The buffering APIs (classic, O2, cross-platform) are described in What Are the SGI Video-Related Libraries?.

Here's the boilerplate program that uses the videoport API. It does vid to mem if run with an argument of "v", otherwise it does mem to vid.

/*
   nop.c
*/

#include "videoport.h"

int main(int argc, char **argv)
{
  videoport p;
  int direction = (tolower(argv[1][1]) == 'v') ?
    VIDEOPORT_DIRECTION_VM : VIDEOPORT_DIRECTION_MV;
  
  NC(p = videoport_open(direction, 20, 0));
  
  for(;;)
    {
      videofield *f;
      videoport_wait_for_space_or_data(p);
      f = videoport_get_one_field(p);
      assert(f);

      /* do something with data/space! */

      videoport_put_one_field(p, f);
    }
}
NC() is from a set of cheesy error-handling macros that we use in the sample code in this section to increase readability. The macros print an error and exit if their argument does not evaluate to the correct value. See videoport.h for the complete list of these macros. Obviously, you will want to substitute your own handling.
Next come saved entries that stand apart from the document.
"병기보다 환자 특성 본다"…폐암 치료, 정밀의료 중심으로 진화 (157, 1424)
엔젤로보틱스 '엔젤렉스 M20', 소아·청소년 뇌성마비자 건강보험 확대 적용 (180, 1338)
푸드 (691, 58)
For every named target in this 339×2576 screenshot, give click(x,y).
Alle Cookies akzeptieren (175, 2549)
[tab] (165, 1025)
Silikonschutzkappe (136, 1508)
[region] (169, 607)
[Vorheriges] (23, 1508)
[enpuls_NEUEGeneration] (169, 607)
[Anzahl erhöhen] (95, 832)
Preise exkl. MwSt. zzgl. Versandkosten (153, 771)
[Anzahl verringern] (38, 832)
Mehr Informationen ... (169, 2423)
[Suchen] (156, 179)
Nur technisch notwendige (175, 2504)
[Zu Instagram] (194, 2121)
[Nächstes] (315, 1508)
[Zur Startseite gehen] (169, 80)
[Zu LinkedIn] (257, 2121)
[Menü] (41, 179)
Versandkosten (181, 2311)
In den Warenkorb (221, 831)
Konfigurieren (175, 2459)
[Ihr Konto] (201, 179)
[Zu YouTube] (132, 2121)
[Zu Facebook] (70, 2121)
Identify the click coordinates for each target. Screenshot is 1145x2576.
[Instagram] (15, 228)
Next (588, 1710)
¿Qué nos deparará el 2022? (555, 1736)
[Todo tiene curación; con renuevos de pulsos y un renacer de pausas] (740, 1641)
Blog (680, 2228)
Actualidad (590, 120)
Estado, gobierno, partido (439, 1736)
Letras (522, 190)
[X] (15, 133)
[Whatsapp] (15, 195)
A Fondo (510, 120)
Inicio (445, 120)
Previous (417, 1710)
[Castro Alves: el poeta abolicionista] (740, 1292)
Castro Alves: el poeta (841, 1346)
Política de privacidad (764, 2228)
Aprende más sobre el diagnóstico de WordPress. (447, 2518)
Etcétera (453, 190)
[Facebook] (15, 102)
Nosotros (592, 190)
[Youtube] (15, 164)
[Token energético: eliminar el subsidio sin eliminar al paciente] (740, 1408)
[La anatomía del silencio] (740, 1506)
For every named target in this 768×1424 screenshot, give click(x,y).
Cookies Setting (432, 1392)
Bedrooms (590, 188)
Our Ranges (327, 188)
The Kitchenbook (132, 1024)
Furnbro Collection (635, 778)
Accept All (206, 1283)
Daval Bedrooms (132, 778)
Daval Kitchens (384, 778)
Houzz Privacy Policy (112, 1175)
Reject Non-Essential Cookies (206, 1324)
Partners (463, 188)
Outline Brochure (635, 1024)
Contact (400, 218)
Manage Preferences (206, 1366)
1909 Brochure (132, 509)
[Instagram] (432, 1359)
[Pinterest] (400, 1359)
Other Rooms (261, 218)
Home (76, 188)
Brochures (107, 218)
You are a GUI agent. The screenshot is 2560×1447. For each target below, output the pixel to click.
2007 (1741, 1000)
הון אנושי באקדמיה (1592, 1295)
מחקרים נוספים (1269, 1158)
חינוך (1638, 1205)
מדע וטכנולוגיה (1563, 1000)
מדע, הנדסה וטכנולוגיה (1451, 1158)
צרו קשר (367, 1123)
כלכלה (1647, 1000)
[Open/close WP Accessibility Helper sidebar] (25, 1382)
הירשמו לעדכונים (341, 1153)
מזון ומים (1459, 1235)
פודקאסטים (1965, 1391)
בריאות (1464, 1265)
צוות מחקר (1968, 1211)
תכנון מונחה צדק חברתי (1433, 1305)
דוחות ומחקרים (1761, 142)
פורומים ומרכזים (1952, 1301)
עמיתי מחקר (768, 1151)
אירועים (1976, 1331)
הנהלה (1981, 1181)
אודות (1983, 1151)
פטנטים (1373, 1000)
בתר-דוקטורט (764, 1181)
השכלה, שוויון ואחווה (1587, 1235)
Here is the API and its source code:

Consult these files for details on the implementation of videoport.

You can use unvideo.c to test the maximum disk throughput which a particular method of disk I/O can achieve.

How Much Memory Buffering Do I Need?

The videport_open() call expects a buf_fields argument saying how much memory to allocate for video buffering. You need to choose a value of buf_fields which is large enough so that your video buffer will never overflow (vid to mem) or underflow (mem to vid).

First ask yourself: "any any given time while my app is running, what is the maximum number of fields of I/O that has been issued to my disks but has not yet completed?" Call this number P, for pending. If your app writes one field at a time, P=1. If your app writes N fields at a time (whether via readv()/writev() or asynchronous I/O, both of which are defined in Software Methods for Disk I/O), P=N.

For any chosen value of P, you will probably want to allocate a VL buffer that can hold at least 2*P fields. You would do this on the assumption that your disk system is just fast enough to keep up with video rate, meaning that it takes the disk P items worth of time to transfer P items. Under this assumption, you want the VL buffer to have enough space for another P items to arrive in the VL buffer (video to memory) or drain out of the VL buffer (memory to video) during each disk I/O, hence 2*P.

Practical applications cannot respond instantaneously to the completion of one I/O by issuing the next I/O. They actually have to assume that the disk can transfer data a little bit faster than video rate, and that there exists some upper bound number of fields F (for fudge) which will be sufficient to ride over any inadequacy in the application's reaction time. F is the process scheduling latency described in Seizing Higher Scheduling Priority. In this case, the application allocates a VL buffer that can hold 2*P + F items. It is not hard in practice to come up with a value of F that works enough of the time for your requirements, but it is too bad that we still have to deal unscientifically at this level.